**What the exercise asks:**
In all the entries below, replace "Where should I click to" with "Where do I click to" and leave everything else unchanged.

============================================================

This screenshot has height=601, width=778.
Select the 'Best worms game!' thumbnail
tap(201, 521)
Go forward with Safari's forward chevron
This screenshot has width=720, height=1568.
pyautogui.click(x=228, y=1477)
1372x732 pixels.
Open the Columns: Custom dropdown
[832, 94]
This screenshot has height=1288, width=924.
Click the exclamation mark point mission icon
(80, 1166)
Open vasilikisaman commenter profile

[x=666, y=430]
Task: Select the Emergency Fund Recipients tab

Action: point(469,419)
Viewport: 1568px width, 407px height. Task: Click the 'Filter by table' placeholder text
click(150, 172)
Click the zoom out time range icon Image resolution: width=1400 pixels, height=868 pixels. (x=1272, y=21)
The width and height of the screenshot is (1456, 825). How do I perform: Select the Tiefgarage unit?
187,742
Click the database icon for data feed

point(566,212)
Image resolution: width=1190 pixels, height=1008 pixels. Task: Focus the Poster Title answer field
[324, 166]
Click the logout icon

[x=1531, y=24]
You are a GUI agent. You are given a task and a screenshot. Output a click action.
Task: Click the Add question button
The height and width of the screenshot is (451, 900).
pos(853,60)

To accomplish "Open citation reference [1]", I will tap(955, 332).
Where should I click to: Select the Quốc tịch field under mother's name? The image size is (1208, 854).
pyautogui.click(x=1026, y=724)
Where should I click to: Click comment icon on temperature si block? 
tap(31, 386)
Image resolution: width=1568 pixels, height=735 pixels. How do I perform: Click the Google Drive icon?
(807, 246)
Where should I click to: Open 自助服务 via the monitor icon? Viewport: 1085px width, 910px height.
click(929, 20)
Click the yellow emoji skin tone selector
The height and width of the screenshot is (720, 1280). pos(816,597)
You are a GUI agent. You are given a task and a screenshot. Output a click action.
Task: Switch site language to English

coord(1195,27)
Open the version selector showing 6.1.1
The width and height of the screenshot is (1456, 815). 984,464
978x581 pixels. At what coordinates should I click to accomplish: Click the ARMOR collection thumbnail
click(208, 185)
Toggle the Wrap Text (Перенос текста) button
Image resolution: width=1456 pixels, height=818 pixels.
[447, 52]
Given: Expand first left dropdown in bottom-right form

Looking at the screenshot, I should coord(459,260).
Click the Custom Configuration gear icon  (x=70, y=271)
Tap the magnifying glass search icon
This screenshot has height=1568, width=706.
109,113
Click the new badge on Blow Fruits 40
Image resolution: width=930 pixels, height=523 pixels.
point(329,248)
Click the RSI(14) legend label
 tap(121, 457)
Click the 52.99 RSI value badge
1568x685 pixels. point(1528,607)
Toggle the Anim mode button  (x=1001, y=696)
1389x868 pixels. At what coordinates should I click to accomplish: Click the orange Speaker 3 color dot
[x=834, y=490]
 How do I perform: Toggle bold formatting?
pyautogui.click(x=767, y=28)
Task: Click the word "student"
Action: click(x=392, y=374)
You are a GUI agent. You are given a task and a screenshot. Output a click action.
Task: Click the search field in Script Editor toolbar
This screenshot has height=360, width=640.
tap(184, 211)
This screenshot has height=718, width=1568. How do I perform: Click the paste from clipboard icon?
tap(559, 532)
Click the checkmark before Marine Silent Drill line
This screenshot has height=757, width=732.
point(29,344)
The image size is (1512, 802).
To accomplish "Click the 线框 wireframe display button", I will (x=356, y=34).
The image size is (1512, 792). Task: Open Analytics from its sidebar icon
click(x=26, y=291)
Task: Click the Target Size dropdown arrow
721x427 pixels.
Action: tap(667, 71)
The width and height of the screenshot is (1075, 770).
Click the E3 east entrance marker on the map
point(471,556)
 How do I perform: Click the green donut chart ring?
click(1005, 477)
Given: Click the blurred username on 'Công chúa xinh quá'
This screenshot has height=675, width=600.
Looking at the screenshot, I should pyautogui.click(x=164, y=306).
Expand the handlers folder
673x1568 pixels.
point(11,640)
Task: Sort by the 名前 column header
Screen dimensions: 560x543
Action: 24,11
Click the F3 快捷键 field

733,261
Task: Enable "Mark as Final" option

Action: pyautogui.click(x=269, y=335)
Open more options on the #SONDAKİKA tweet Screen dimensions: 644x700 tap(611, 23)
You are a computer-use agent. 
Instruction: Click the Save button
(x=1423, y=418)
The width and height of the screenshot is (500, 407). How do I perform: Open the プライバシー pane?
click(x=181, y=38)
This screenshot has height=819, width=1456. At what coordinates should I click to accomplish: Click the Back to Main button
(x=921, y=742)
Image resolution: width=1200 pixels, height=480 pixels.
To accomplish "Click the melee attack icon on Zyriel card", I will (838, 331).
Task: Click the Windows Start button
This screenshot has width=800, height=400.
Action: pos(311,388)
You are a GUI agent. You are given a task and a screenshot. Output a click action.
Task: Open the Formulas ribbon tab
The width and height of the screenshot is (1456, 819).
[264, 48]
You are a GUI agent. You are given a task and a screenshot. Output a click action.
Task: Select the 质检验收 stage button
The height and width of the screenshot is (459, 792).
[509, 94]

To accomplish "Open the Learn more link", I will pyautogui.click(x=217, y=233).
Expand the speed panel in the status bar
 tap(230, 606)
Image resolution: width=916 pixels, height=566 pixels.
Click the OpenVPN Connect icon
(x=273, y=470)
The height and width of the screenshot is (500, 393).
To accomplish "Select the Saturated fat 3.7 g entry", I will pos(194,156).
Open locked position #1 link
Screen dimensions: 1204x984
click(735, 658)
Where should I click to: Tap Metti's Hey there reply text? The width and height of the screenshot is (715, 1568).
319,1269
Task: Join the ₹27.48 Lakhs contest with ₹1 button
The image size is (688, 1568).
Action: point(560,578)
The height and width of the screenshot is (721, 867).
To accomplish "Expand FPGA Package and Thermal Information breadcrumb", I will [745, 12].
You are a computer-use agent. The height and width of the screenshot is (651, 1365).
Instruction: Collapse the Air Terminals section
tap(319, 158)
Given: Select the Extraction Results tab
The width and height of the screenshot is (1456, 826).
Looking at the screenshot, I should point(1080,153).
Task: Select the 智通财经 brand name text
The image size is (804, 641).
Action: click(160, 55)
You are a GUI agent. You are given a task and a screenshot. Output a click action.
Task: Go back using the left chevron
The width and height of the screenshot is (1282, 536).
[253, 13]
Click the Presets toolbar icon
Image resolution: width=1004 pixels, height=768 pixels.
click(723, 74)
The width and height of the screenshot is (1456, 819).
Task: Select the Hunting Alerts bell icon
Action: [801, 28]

============================================================

**Solved exercise:**
This screenshot has height=601, width=778.
Select the 'Best worms game!' thumbnail
tap(201, 521)
Go forward with Safari's forward chevron
This screenshot has width=720, height=1568.
pyautogui.click(x=228, y=1477)
1372x732 pixels.
Open the Columns: Custom dropdown
[832, 94]
This screenshot has height=1288, width=924.
Click the exclamation mark point mission icon
(80, 1166)
Open vasilikisaman commenter profile

[x=666, y=430]
Task: Select the Emergency Fund Recipients tab

Action: point(469,419)
Viewport: 1568px width, 407px height. Task: Click the 'Filter by table' placeholder text
click(150, 172)
Click the zoom out time range icon Image resolution: width=1400 pixels, height=868 pixels. (x=1272, y=21)
The width and height of the screenshot is (1456, 825). How do I perform: Select the Tiefgarage unit?
187,742
Click the database icon for data feed

point(566,212)
Image resolution: width=1190 pixels, height=1008 pixels. Task: Focus the Poster Title answer field
[324, 166]
Click the logout icon

[x=1531, y=24]
You are a GUI agent. You are given a task and a screenshot. Output a click action.
Task: Click the Add question button
The height and width of the screenshot is (451, 900).
pos(853,60)

To accomplish "Open citation reference [1]", I will tap(955, 332).
Where do I click to: Select the Quốc tịch field under mother's name? The image size is (1208, 854).
pyautogui.click(x=1026, y=724)
Where do I click to: Click comment icon on temperature si block? 
tap(31, 386)
Image resolution: width=1568 pixels, height=735 pixels. How do I perform: Click the Google Drive icon?
(807, 246)
Where do I click to: Open 自助服务 via the monitor icon? Viewport: 1085px width, 910px height.
click(929, 20)
Click the yellow emoji skin tone selector
The height and width of the screenshot is (720, 1280). pos(816,597)
You are a GUI agent. You are given a task and a screenshot. Output a click action.
Task: Switch site language to English

coord(1195,27)
Open the version selector showing 6.1.1
The width and height of the screenshot is (1456, 815). 984,464
978x581 pixels. At what coordinates should I click to accomplish: Click the ARMOR collection thumbnail
click(208, 185)
Toggle the Wrap Text (Перенос текста) button
Image resolution: width=1456 pixels, height=818 pixels.
[447, 52]
Given: Expand first left dropdown in bottom-right form

Looking at the screenshot, I should coord(459,260).
Click the Custom Configuration gear icon  (x=70, y=271)
Tap the magnifying glass search icon
This screenshot has height=1568, width=706.
109,113
Click the new badge on Blow Fruits 40
Image resolution: width=930 pixels, height=523 pixels.
point(329,248)
Click the RSI(14) legend label
 tap(121, 457)
Click the 52.99 RSI value badge
1568x685 pixels. point(1528,607)
Toggle the Anim mode button  (x=1001, y=696)
1389x868 pixels. At what coordinates should I click to accomplish: Click the orange Speaker 3 color dot
[x=834, y=490]
 How do I perform: Toggle bold formatting?
pyautogui.click(x=767, y=28)
Task: Click the word "student"
Action: click(x=392, y=374)
You are a GUI agent. You are given a task and a screenshot. Output a click action.
Task: Click the search field in Script Editor toolbar
This screenshot has height=360, width=640.
tap(184, 211)
This screenshot has height=718, width=1568. How do I perform: Click the paste from clipboard icon?
tap(559, 532)
Click the checkmark before Marine Silent Drill line
This screenshot has height=757, width=732.
point(29,344)
The image size is (1512, 802).
To accomplish "Click the 线框 wireframe display button", I will (x=356, y=34).
The image size is (1512, 792). Task: Open Analytics from its sidebar icon
click(x=26, y=291)
Task: Click the Target Size dropdown arrow
721x427 pixels.
Action: tap(667, 71)
The width and height of the screenshot is (1075, 770).
Click the E3 east entrance marker on the map
point(471,556)
 How do I perform: Click the green donut chart ring?
click(1005, 477)
Given: Click the blurred username on 'Công chúa xinh quá'
This screenshot has height=675, width=600.
Looking at the screenshot, I should pyautogui.click(x=164, y=306).
Expand the handlers folder
673x1568 pixels.
point(11,640)
Task: Sort by the 名前 column header
Screen dimensions: 560x543
Action: 24,11
Click the F3 快捷键 field

733,261
Task: Enable "Mark as Final" option

Action: pyautogui.click(x=269, y=335)
Open more options on the #SONDAKİKA tweet Screen dimensions: 644x700 tap(611, 23)
You are a computer-use agent. 
Instruction: Click the Save button
(x=1423, y=418)
The width and height of the screenshot is (500, 407). How do I perform: Open the プライバシー pane?
click(x=181, y=38)
This screenshot has height=819, width=1456. At what coordinates should I click to accomplish: Click the Back to Main button
(x=921, y=742)
Image resolution: width=1200 pixels, height=480 pixels.
To accomplish "Click the melee attack icon on Zyriel card", I will (838, 331).
Task: Click the Windows Start button
This screenshot has width=800, height=400.
Action: pos(311,388)
You are a GUI agent. You are given a task and a screenshot. Output a click action.
Task: Open the Formulas ribbon tab
The width and height of the screenshot is (1456, 819).
[264, 48]
You are a GUI agent. You are given a task and a screenshot. Output a click action.
Task: Select the 质检验收 stage button
The height and width of the screenshot is (459, 792).
[509, 94]

To accomplish "Open the Learn more link", I will pyautogui.click(x=217, y=233).
Expand the speed panel in the status bar
 tap(230, 606)
Image resolution: width=916 pixels, height=566 pixels.
Click the OpenVPN Connect icon
(x=273, y=470)
The height and width of the screenshot is (500, 393).
To accomplish "Select the Saturated fat 3.7 g entry", I will pos(194,156).
Open locked position #1 link
Screen dimensions: 1204x984
click(735, 658)
Where do I click to: Tap Metti's Hey there reply text? The width and height of the screenshot is (715, 1568).
319,1269
Task: Join the ₹27.48 Lakhs contest with ₹1 button
The image size is (688, 1568).
Action: point(560,578)
The height and width of the screenshot is (721, 867).
To accomplish "Expand FPGA Package and Thermal Information breadcrumb", I will [745, 12].
You are a computer-use agent. The height and width of the screenshot is (651, 1365).
Instruction: Collapse the Air Terminals section
tap(319, 158)
Given: Select the Extraction Results tab
The width and height of the screenshot is (1456, 826).
Looking at the screenshot, I should point(1080,153).
Task: Select the 智通财经 brand name text
The image size is (804, 641).
Action: click(160, 55)
You are a GUI agent. You are given a task and a screenshot. Output a click action.
Task: Go back using the left chevron
The width and height of the screenshot is (1282, 536).
[253, 13]
Click the Presets toolbar icon
Image resolution: width=1004 pixels, height=768 pixels.
click(723, 74)
The width and height of the screenshot is (1456, 819).
Task: Select the Hunting Alerts bell icon
Action: [801, 28]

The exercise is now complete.